Logging with Weights and Biases

When running fusilli, setting wandb_logging = True in train_and_save_models() enables logging training and validation behavior to Weights and Biases, facilitated by the wandb library.

Weights and Biases serves as a free tool for tracking machine learning experiments. To utilise Weights and Biases with Fusilli, creating an account and logging into it is necessary. Follow the instructions here for account creation.

Details on Fusilli’s WandB integration can be found in the function set_logger(). Essentially:

  1. When wandb_logging = True, Fusilli logs training and validation behavior to Weights and Biases. If wandb_logging = True, Fusilli plots loss curves using matplotlib and saves them locally as PNG files.

  2. If you set the argument project_name in train_and_save_models(), Fusilli creates a project in your WandB account with that string. If this project exists, Fusilli uses it; otherwise, it creates a new one. If the project name isn’t specified, Fusilli generates a project named "fusilli".

  3. Rerunning fusion models with different parameters groups these runs by the fusion model’s name.

  4. Each run, by default, is tagged with the fusion model’s modality type and fusion type. Additional tags can be added via extra_log_string_dict in train_and_save_models().

  5. With k-fold cross-validation, each fold is logged as a separate run grouped by the fusion model’s name and tagged with the current fold number.

For instance, consider specifying extra_log_string_dict in train_and_save_models() for running EdgeCorrGNN fusion model with dropout_prob as 0.2 and logging this to Weights and Biases:

Note

For further information on model modifications in fusilli (e.g., altering dropout probability in EdgeCorrGNN), refer to Modify the Fusion Models.

# Importing data and fusion models etc.

fusion_model = EdgeCorrGNN

modification = {
    "EdgeCorrGNN": {
        "dropout_prob": 0.2
    }
}

extra_string_for_wandb = {"dropout_prob": 0.2}

trained_model = train_and_save_models(
    datamodule=datamodule,
    fusion_model=fusion_model,
    extra_log_string_dict=extra_string_for_wandb,
    layer_mods=modification
)

Upon training and inspecting Weights and Biases, the run will be labeled as EdgeCorrGNN_dropout_prob_0.2 and tagged with dropout_prob_0.2.

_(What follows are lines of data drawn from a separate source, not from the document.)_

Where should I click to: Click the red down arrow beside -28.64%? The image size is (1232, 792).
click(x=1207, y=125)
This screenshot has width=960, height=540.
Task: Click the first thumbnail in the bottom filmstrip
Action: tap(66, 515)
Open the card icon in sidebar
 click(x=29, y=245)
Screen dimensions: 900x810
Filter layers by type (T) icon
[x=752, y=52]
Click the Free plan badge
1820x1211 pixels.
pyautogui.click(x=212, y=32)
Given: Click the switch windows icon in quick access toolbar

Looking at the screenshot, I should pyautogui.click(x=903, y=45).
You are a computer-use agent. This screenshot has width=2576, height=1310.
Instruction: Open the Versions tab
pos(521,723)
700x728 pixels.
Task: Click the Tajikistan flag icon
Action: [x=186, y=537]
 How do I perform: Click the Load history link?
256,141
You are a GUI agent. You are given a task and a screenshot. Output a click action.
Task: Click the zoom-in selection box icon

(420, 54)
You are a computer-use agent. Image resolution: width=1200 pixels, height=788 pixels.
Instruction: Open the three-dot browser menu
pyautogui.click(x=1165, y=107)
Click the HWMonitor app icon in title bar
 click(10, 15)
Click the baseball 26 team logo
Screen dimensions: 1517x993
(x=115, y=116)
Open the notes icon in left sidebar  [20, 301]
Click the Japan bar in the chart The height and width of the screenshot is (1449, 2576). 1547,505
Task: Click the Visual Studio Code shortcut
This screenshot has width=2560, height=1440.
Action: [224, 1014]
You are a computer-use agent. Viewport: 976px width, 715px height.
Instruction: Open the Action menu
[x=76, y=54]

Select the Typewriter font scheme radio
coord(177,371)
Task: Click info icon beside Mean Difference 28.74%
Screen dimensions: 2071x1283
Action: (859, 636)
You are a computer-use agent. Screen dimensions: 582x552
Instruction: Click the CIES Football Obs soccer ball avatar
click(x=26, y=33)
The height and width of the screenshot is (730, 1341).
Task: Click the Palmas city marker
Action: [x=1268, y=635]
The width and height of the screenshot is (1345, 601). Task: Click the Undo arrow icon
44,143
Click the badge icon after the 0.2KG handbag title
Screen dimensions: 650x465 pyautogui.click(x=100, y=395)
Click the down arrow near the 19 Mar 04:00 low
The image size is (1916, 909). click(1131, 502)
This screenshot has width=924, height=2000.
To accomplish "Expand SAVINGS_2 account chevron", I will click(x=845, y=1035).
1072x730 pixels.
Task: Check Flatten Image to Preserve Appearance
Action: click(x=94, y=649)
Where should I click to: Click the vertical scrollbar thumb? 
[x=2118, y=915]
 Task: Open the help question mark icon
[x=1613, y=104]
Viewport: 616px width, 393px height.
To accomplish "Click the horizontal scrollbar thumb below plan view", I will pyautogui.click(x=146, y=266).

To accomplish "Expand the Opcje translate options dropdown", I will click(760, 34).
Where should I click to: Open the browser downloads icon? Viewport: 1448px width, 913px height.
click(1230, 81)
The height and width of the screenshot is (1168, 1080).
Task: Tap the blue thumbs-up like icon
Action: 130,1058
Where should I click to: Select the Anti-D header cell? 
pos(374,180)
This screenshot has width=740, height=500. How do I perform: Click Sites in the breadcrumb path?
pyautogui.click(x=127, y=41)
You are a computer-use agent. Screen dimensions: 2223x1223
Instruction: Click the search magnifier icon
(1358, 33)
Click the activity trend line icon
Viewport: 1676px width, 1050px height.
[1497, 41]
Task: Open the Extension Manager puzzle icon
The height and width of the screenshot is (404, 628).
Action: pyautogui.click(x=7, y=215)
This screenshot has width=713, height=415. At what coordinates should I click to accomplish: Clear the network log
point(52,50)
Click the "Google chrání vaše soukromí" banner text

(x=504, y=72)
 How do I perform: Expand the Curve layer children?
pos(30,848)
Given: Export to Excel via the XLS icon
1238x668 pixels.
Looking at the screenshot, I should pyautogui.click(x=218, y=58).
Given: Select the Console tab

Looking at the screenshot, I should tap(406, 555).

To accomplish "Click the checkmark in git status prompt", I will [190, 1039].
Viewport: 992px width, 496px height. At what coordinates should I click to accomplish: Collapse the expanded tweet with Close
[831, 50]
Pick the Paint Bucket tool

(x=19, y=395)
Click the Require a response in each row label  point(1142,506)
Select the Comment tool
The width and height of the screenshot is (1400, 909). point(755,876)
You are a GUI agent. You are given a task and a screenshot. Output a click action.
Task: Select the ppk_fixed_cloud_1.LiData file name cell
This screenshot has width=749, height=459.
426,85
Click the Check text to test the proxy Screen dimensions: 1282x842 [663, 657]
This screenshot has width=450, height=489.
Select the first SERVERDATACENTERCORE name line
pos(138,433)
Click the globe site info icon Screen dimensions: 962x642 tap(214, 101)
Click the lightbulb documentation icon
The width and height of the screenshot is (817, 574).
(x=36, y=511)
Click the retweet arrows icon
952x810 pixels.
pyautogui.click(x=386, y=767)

What if you’re not using Weights and Biases?

When not using Weights and Biases, Fusilli plots loss curves and saves them locally as PNG files. In this scenario, the WandB project name is replaced by user-specified tags in the PNG file name. For instance, running the same fusion model without using Weights and Biases will produce a PNG file named EdgeCorrGNN_dropout_prob_0.2.png, saved in a folder called “losses” in your local figures directory.